Selection ->
....................

Crystalline Solids - Definition, Classification, Practice problems and FAQ

Consider diamond, gold, and common salt. Are they similar?

To some extent, yes. Because all these are solids and have a regular arrangement of their constituent particles.

Do the constituent particles in these solids have a similar force of attraction between them?

Not in the least!

Hence, it is important to study solids which show a regular pattern of arrangement of constituent particles, also called crystalline solids based on the nature of bonding.

Matter is classified into solid, liquid, and gas. Further solids are classified as crystalline and amorphous solids.

Among these two solids, why do we only want to study crystalline solids and their classification?

Most of the solids that we observe in our day to day life are crystalline solids, which have a wide range of applications. These solids are also called true solids whereas amorphous solids are called pseudo solids.

Let's discuss crystalline solids in detail.

TABLE OF CONTENTS

Definition of Crystalline Solids
Classification of Crystalline Solids
Ionic Solids
Covalent Solids
Metallic Solids
Molecular Solids
Practice Problems
Frequently Asked Questions - FAQ

Definition of Crystalline Solids

A solid is said to be crystalline if its various constituent particles are arranged in a definite geometric pattern in three-dimensional space so that there is a long-range order of the constituent particles.

Based on the nature of constituent particles & the binding force present between the particles, crystalline solids are classified as:

Classification of Crystalline Solids

Ionic solids

Ions are the constituent particles of ionic solids, and these are held together by the electrostatic force of attraction.
They are formed by the three-dimensional arrangement of cations and anions bound by strong electrostatic forces of attraction.

Characteristics of Ionic solids:

They are hard and brittle.
They have high melting and boiling points.
Since the ions are not free to move, they are electrical insulators in solid state.
However, in a molten state or when dissolved in water, the ions become free to move and conduct electricity. Examples: NaCl, ZnS, CsCl, CaF₂, etc.

Covalent Solids

A wide variety of crystalline solids of non-metals result from the formation of covalent bonds between the adjacent atoms throughout the crystal.
In other words, the atoms or chemical subunits (the part of the crystal that is repeated to give the entire crystal) are bonded by conventional covalent bonds in a continuous network to form a covalent solid.
They are also known as giant molecules or network solids. Examples: Diamond, graphite, and silicate.

Characteristics of Covalent Solids :

Due to the strength and the directional nature of covalent bonds, the atoms are held very strongly at their positions. Hence, they are hard and brittle.
They have extremely high melting points and may even decompose before melting.
They are insulators. Examples: Diamond, graphite, quartz (SiO2), silicon carbide, etc.
Diamond is the hardest natural substance.

Metallic Solids

Metallic solids are composed of positively charged metal ions in a three-dimensional arrangement.
These positive ions are surrounded and held together by a sea of free electrons.

The positively charged gold metal ions are surrounded by a sea of free electrons.

Characteristics of Metallic solids:

Metallic solids possess lustre and are coloured in certain cases.
They are highly malleable (made into sheets on applying pressure) and ductile (can be drawn into thin wires) in nature.

....................

Information provided ->
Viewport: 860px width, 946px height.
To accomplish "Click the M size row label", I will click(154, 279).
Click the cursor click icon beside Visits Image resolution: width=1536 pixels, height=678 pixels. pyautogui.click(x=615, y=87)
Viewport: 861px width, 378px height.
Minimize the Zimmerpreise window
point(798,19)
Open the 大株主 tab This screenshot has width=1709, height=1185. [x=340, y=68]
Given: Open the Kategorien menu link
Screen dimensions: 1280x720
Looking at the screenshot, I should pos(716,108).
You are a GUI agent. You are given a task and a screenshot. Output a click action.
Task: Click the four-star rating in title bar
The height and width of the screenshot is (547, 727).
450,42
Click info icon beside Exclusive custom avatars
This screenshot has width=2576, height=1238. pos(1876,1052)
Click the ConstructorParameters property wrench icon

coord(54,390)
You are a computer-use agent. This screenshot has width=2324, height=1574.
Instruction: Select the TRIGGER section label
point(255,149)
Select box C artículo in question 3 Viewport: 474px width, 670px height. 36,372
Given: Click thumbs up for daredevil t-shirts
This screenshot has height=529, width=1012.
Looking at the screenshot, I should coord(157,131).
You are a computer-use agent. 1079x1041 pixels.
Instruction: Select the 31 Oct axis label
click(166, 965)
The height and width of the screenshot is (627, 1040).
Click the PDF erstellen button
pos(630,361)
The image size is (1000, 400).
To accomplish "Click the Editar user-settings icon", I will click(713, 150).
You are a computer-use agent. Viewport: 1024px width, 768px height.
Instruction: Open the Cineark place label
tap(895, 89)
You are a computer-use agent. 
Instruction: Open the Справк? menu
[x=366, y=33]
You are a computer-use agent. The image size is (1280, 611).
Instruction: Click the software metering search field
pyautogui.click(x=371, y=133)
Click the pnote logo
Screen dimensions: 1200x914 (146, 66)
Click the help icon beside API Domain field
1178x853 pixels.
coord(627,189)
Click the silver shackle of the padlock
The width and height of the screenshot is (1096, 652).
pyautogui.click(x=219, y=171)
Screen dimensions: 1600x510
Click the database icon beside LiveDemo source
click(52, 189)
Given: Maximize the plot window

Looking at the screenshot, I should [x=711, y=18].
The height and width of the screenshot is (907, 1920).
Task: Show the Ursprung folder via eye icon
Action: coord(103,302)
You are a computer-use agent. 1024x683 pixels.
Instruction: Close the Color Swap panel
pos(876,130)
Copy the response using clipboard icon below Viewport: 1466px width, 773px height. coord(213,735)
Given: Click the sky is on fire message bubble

....................

Aim 1 -> Reproduce everything in the crystalline solids text from "Do the constituent" down to "and their classification?".
Aim 2 -> In the crystalline solids text, what two other names are given for covalent solids?

Final result 1 ->
Do the constituent particles in these solids have a similar force of attraction between them?

Not in the least!

Hence, it is important to study solids which show a regular pattern of arrangement of constituent particles, also called crystalline solids based on the nature of bonding.

Matter is classified into solid, liquid, and gas. Further solids are classified as crystalline and amorphous solids.

Among these two solids, why do we only want to study crystalline solids and their classification?

Final result 2 -> Giant molecules or network solids.